- _What to do_
All entries below are to be set down again exactly as given.

== Data section ==

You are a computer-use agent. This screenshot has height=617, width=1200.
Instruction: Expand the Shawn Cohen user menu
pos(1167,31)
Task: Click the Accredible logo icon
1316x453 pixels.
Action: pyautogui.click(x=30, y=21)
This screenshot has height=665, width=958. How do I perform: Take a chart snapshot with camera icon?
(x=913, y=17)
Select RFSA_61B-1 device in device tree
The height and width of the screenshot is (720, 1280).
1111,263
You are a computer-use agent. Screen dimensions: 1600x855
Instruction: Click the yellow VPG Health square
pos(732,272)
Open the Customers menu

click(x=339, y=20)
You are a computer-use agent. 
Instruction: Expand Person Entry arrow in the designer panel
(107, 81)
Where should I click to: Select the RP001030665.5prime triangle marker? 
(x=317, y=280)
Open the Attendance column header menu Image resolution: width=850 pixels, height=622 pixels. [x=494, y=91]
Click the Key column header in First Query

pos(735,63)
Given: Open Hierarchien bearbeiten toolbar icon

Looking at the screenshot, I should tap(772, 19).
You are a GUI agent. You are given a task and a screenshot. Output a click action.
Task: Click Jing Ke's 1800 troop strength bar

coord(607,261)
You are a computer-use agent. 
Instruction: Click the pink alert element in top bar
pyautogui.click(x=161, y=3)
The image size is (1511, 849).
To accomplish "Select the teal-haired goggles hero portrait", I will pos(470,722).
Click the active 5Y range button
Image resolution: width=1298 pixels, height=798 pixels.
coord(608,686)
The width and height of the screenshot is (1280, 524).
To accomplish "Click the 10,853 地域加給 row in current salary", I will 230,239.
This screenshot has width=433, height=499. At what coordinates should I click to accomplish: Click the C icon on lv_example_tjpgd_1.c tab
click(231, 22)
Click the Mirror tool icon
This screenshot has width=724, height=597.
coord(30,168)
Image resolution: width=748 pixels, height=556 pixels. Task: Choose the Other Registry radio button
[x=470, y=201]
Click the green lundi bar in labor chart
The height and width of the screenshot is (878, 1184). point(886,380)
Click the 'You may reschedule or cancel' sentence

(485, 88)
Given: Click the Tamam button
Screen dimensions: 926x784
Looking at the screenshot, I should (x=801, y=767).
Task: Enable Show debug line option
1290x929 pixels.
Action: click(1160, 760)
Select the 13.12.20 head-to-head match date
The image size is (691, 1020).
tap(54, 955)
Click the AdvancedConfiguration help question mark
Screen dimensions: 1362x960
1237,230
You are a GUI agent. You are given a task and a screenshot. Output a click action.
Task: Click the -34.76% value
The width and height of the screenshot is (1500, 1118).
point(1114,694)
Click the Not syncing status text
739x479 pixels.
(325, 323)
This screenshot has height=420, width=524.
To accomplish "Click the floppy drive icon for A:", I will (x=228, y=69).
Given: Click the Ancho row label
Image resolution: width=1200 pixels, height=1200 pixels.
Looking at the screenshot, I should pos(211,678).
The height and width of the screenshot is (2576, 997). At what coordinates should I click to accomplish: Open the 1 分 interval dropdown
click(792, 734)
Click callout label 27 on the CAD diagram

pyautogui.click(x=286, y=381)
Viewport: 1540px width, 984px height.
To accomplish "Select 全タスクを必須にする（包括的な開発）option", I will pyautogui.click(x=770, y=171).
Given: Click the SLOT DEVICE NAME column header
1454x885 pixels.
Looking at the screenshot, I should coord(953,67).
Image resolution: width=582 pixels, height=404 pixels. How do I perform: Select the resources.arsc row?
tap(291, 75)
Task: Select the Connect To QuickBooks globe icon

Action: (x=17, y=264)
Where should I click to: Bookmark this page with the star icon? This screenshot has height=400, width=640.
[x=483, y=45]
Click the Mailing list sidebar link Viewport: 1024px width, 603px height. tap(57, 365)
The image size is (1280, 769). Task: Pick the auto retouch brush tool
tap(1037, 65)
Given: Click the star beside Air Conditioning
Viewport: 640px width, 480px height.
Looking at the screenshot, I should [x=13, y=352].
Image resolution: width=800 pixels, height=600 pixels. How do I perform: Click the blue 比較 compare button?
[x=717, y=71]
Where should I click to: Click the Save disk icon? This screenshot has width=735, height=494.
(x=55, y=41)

===

- _Task response_
You are a computer-use agent. This screenshot has height=617, width=1200.
Instruction: Expand the Shawn Cohen user menu
pos(1167,31)
Task: Click the Accredible logo icon
1316x453 pixels.
Action: pyautogui.click(x=30, y=21)
This screenshot has height=665, width=958. How do I perform: Take a chart snapshot with camera icon?
(x=913, y=17)
Select RFSA_61B-1 device in device tree
The height and width of the screenshot is (720, 1280).
1111,263
You are a computer-use agent. Screen dimensions: 1600x855
Instruction: Click the yellow VPG Health square
pos(732,272)
Open the Customers menu

click(x=339, y=20)
You are a computer-use agent. 
Instruction: Expand Person Entry arrow in the designer panel
(107, 81)
Where should I click to: Select the RP001030665.5prime triangle marker? 
(x=317, y=280)
Open the Attendance column header menu Image resolution: width=850 pixels, height=622 pixels. [x=494, y=91]
Click the Key column header in First Query

pos(735,63)
Given: Open Hierarchien bearbeiten toolbar icon

Looking at the screenshot, I should tap(772, 19).
You are a GUI agent. You are given a task and a screenshot. Output a click action.
Task: Click Jing Ke's 1800 troop strength bar

coord(607,261)
You are a computer-use agent. 
Instruction: Click the pink alert element in top bar
pyautogui.click(x=161, y=3)
The image size is (1511, 849).
To accomplish "Select the teal-haired goggles hero portrait", I will pos(470,722).
Click the active 5Y range button
Image resolution: width=1298 pixels, height=798 pixels.
coord(608,686)
The width and height of the screenshot is (1280, 524).
To accomplish "Click the 10,853 地域加給 row in current salary", I will 230,239.
This screenshot has width=433, height=499. At what coordinates should I click to accomplish: Click the C icon on lv_example_tjpgd_1.c tab
click(231, 22)
Click the Mirror tool icon
This screenshot has width=724, height=597.
coord(30,168)
Image resolution: width=748 pixels, height=556 pixels. Task: Choose the Other Registry radio button
[x=470, y=201]
Click the green lundi bar in labor chart
The height and width of the screenshot is (878, 1184). point(886,380)
Click the 'You may reschedule or cancel' sentence

(485, 88)
Given: Click the Tamam button
Screen dimensions: 926x784
Looking at the screenshot, I should (x=801, y=767).
Task: Enable Show debug line option
1290x929 pixels.
Action: click(1160, 760)
Select the 13.12.20 head-to-head match date
The image size is (691, 1020).
tap(54, 955)
Click the AdvancedConfiguration help question mark
Screen dimensions: 1362x960
1237,230
You are a GUI agent. You are given a task and a screenshot. Output a click action.
Task: Click the -34.76% value
The width and height of the screenshot is (1500, 1118).
point(1114,694)
Click the Not syncing status text
739x479 pixels.
(325, 323)
This screenshot has height=420, width=524.
To accomplish "Click the floppy drive icon for A:", I will (x=228, y=69).
Given: Click the Ancho row label
Image resolution: width=1200 pixels, height=1200 pixels.
Looking at the screenshot, I should pos(211,678).
The height and width of the screenshot is (2576, 997). At what coordinates should I click to accomplish: Open the 1 分 interval dropdown
click(792, 734)
Click callout label 27 on the CAD diagram

pyautogui.click(x=286, y=381)
Viewport: 1540px width, 984px height.
To accomplish "Select 全タスクを必須にする（包括的な開発）option", I will pyautogui.click(x=770, y=171).
Given: Click the SLOT DEVICE NAME column header
1454x885 pixels.
Looking at the screenshot, I should coord(953,67).
Image resolution: width=582 pixels, height=404 pixels. How do I perform: Select the resources.arsc row?
tap(291, 75)
Task: Select the Connect To QuickBooks globe icon

Action: (x=17, y=264)
Where should I click to: Bookmark this page with the star icon? This screenshot has height=400, width=640.
[x=483, y=45]
Click the Mailing list sidebar link Viewport: 1024px width, 603px height. tap(57, 365)
The image size is (1280, 769). Task: Pick the auto retouch brush tool
tap(1037, 65)
Given: Click the star beside Air Conditioning
Viewport: 640px width, 480px height.
Looking at the screenshot, I should [x=13, y=352].
Image resolution: width=800 pixels, height=600 pixels. How do I perform: Click the blue 比較 compare button?
[x=717, y=71]
Where should I click to: Click the Save disk icon? This screenshot has width=735, height=494.
(x=55, y=41)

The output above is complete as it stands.